• **Source material**
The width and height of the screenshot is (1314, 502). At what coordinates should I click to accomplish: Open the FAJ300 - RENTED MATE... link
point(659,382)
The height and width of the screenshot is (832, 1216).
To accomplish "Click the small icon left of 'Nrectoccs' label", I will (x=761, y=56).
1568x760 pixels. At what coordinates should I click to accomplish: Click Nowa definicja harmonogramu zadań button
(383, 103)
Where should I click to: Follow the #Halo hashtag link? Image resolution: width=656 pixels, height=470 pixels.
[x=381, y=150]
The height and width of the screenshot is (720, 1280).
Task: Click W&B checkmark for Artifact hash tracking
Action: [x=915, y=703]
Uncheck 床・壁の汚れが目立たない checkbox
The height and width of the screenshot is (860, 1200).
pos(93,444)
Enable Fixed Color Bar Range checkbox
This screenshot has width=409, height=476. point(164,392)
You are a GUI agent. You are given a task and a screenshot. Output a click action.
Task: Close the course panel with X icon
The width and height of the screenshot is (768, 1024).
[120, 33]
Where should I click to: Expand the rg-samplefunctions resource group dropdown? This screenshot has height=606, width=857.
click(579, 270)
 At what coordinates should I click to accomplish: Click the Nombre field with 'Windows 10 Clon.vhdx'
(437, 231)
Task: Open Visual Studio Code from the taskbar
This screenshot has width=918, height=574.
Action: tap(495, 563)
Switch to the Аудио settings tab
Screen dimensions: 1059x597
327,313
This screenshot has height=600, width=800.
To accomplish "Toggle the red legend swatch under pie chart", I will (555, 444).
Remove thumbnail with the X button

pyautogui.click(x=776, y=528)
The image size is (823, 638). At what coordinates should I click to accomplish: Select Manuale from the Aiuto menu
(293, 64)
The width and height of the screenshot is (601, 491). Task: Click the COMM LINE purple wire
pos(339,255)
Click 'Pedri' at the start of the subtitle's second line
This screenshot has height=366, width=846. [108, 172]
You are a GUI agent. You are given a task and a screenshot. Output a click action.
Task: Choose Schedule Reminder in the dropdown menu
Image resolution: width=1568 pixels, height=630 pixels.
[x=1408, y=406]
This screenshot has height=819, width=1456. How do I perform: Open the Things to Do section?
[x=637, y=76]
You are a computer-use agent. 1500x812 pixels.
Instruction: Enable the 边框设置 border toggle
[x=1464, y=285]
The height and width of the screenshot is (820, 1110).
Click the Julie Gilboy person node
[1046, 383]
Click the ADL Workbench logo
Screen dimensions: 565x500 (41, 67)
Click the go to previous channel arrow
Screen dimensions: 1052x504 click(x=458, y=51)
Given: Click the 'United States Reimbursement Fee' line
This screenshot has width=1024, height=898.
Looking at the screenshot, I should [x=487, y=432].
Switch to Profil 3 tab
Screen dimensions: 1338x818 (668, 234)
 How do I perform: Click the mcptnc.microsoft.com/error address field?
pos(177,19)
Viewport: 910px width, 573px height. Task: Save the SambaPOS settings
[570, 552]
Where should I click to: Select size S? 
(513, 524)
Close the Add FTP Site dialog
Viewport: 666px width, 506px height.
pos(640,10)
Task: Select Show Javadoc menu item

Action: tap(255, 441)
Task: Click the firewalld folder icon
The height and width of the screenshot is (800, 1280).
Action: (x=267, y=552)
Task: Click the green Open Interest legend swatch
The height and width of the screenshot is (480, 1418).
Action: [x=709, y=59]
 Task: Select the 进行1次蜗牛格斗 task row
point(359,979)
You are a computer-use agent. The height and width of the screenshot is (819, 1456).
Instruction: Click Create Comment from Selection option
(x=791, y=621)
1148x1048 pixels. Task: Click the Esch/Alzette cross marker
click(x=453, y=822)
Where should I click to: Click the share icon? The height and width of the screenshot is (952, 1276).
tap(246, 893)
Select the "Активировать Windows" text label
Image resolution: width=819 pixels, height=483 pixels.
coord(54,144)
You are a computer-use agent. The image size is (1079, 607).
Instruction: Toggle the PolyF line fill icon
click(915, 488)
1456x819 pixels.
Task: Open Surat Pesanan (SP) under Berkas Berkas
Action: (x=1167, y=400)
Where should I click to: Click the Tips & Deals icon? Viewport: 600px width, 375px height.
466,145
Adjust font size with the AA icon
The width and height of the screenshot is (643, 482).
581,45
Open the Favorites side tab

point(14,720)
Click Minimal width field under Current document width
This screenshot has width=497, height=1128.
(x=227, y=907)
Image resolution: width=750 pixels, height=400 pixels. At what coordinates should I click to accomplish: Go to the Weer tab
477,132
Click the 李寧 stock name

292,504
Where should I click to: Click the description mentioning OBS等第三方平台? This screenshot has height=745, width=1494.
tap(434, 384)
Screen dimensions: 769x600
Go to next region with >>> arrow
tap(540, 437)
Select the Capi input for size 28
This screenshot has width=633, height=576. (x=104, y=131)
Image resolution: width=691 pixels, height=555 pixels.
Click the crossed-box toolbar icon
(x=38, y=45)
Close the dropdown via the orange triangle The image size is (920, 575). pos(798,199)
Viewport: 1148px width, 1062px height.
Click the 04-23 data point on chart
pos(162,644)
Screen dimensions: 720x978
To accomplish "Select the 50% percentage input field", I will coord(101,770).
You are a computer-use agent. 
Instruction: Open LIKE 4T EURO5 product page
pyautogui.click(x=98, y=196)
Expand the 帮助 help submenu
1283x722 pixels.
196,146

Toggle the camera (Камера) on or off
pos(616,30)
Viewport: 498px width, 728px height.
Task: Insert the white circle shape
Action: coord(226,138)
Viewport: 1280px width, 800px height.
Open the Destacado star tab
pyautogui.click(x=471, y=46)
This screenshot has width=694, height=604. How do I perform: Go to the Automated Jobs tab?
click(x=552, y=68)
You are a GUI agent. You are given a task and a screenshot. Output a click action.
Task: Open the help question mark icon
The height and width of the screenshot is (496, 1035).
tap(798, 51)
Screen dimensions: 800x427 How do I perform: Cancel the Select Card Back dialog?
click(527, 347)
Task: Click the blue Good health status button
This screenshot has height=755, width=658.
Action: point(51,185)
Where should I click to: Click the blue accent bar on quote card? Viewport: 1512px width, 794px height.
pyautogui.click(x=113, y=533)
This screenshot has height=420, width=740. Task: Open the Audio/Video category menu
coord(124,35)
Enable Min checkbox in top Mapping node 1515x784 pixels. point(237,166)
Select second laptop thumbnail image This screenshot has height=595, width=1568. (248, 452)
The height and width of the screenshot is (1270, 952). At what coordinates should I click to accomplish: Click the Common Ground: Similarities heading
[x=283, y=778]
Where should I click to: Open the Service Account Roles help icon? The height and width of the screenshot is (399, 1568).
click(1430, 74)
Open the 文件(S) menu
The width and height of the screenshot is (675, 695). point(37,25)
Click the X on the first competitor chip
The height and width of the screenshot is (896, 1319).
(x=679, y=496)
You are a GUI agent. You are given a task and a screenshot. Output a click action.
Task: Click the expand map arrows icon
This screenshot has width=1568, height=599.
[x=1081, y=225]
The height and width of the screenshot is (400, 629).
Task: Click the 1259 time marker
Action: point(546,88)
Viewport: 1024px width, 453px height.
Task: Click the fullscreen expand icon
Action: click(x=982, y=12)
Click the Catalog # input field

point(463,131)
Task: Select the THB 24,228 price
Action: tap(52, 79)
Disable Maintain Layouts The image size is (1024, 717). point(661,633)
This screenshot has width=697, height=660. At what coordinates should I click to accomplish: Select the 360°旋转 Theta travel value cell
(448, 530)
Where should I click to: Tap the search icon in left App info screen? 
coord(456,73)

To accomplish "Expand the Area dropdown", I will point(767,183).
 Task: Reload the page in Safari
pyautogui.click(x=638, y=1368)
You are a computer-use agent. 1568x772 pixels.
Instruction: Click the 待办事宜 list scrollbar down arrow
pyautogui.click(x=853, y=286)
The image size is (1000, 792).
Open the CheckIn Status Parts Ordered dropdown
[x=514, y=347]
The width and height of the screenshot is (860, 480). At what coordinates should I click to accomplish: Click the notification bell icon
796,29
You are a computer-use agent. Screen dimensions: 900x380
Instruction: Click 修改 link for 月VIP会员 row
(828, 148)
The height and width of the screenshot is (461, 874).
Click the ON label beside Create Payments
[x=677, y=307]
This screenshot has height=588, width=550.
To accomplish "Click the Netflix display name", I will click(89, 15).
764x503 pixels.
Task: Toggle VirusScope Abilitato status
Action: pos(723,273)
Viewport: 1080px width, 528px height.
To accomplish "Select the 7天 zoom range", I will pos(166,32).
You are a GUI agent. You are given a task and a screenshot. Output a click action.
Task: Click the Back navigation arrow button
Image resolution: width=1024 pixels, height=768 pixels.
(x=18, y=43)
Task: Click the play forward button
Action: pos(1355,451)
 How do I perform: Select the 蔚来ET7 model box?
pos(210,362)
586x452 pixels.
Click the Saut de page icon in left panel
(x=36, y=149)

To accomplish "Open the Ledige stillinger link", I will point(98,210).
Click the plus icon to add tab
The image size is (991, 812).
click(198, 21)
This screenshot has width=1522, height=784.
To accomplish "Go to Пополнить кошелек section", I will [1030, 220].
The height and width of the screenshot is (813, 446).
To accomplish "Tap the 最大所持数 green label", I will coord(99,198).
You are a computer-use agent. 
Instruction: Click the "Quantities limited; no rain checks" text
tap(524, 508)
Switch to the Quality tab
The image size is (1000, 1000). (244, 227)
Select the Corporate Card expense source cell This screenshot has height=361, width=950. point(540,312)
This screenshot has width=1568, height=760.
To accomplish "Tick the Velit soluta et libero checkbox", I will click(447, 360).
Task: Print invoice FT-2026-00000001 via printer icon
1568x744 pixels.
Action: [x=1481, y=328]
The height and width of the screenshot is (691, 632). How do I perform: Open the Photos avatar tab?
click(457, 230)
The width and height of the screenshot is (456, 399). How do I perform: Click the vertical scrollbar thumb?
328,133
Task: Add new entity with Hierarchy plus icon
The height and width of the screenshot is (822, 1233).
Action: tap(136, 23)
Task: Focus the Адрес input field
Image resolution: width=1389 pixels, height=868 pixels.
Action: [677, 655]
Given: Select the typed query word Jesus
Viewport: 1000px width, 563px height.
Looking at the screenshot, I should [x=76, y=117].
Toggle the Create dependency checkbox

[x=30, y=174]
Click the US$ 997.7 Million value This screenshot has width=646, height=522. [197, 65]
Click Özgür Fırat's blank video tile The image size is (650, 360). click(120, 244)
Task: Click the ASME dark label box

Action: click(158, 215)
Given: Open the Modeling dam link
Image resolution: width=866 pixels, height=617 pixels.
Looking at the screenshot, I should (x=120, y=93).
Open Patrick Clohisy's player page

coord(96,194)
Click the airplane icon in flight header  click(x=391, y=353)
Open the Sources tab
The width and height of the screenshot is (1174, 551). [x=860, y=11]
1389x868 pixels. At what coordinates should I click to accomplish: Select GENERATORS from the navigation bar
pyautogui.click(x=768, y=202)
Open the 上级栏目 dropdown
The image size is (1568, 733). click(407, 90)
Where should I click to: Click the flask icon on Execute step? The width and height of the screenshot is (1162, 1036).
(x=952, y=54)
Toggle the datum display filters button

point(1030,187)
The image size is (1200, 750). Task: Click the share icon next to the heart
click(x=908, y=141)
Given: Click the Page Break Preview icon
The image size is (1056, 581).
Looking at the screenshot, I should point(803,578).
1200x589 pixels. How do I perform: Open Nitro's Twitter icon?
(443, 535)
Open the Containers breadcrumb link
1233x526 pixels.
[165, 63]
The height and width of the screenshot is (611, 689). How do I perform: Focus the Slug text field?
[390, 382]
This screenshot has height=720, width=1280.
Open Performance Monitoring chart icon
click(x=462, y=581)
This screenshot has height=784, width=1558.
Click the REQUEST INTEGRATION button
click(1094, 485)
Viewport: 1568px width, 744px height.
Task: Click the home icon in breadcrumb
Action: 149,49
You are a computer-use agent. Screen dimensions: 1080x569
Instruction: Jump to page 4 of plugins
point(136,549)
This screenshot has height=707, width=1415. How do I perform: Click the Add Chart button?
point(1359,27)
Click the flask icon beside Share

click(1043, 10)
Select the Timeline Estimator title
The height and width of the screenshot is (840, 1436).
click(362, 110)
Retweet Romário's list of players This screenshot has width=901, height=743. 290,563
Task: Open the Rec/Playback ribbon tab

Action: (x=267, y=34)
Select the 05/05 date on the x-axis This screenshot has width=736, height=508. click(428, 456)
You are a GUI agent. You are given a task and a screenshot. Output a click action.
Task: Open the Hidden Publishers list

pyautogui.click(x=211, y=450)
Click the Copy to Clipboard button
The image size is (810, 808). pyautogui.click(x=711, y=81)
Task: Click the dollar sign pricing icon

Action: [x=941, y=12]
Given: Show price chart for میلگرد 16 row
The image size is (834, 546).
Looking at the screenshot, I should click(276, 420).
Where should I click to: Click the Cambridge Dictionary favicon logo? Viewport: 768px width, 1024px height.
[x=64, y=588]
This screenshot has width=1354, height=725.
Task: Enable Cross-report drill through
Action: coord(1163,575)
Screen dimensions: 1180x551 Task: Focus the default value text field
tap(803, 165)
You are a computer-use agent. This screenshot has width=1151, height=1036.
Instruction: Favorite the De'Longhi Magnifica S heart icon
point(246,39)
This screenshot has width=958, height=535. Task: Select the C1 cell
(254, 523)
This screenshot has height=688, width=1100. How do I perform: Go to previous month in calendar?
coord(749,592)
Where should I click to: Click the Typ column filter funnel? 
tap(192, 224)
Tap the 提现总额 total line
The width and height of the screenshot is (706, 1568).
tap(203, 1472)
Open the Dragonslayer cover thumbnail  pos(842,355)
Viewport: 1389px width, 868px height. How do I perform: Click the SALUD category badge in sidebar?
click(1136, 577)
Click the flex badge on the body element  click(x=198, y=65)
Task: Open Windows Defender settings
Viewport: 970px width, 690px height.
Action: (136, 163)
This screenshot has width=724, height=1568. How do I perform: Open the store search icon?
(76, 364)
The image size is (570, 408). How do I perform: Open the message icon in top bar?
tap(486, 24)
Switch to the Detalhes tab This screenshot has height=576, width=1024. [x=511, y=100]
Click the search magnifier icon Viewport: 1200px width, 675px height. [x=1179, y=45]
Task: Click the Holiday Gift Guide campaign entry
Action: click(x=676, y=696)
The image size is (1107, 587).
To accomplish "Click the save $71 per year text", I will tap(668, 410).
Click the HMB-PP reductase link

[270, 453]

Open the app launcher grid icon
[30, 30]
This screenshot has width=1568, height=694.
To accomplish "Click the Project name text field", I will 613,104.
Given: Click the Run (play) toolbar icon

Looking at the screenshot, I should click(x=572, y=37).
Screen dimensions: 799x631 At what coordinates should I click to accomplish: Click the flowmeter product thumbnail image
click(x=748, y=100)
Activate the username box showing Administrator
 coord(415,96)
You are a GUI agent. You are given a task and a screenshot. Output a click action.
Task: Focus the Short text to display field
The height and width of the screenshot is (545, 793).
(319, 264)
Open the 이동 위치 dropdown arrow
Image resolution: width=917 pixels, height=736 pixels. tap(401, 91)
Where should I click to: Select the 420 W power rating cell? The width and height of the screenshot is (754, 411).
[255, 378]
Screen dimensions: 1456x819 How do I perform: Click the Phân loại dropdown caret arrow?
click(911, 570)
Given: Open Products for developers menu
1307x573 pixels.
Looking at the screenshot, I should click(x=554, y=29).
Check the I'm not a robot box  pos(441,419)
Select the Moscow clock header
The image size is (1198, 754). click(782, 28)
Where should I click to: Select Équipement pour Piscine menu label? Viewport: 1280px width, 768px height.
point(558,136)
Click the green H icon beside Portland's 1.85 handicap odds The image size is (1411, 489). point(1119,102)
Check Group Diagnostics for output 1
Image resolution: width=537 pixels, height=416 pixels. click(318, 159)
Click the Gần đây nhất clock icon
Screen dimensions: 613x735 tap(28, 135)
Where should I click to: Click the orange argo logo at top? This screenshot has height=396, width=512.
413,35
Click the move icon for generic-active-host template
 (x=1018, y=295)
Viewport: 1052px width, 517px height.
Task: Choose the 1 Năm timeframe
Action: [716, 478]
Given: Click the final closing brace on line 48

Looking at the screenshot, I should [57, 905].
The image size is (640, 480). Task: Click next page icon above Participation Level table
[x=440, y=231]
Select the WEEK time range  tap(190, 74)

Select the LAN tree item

• **Task**
Which lines in the material contain the word "green"? Pull each of them out.

• **Finished exercise**
Task: Click the green Open Interest legend swatch
To accomplish "Tap the 最大所持数 green label", I will coord(99,198).
Click the green H icon beside Portland's 1.85 handicap odds The image size is (1411, 489). point(1119,102)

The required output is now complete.